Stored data
□ □ □ □ □
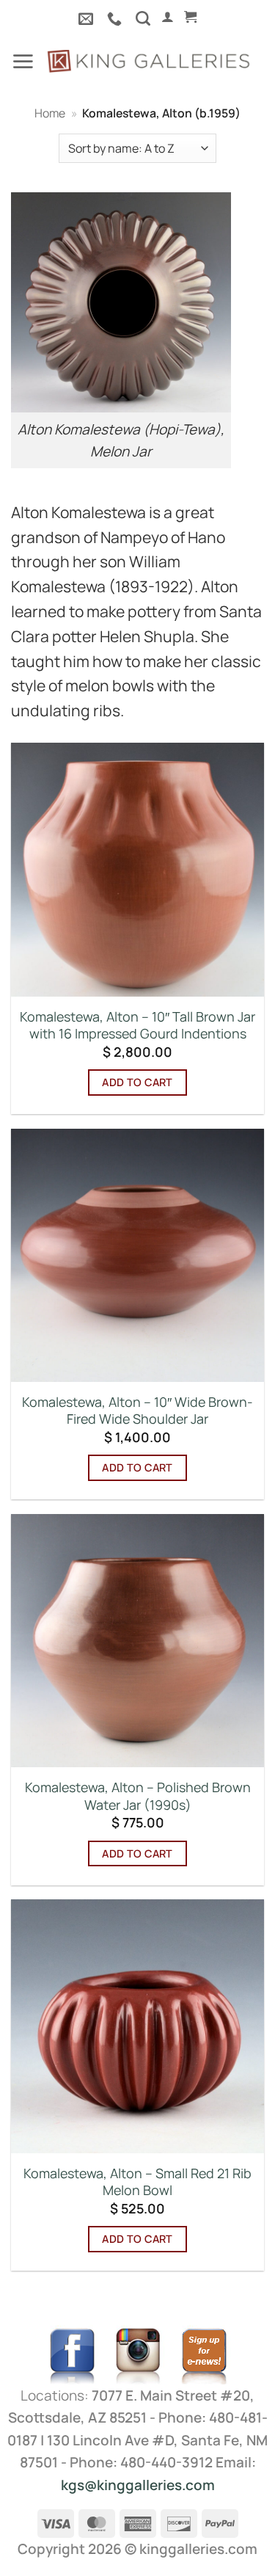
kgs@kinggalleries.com (138, 2485)
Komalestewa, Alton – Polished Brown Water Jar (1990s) (138, 1796)
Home (49, 113)
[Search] (143, 18)
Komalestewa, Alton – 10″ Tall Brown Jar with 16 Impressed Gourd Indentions (137, 1025)
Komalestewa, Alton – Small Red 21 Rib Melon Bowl (137, 2182)
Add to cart (137, 1082)
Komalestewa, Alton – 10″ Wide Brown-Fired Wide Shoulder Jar (137, 1410)
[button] (167, 17)
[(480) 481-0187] (116, 18)
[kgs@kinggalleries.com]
□ □ □ □ □
Task instructions: Every line that contains the string "Brown" should be copied from the entries.

Result of the exercise:
Komalestewa, Alton – Polished Brown Water Jar (1990s) (138, 1796)
Komalestewa, Alton – 10″ Tall Brown Jar with 16 Impressed Gourd Indentions (137, 1025)
Komalestewa, Alton – 10″ Wide Brown-Fired Wide Shoulder Jar (137, 1410)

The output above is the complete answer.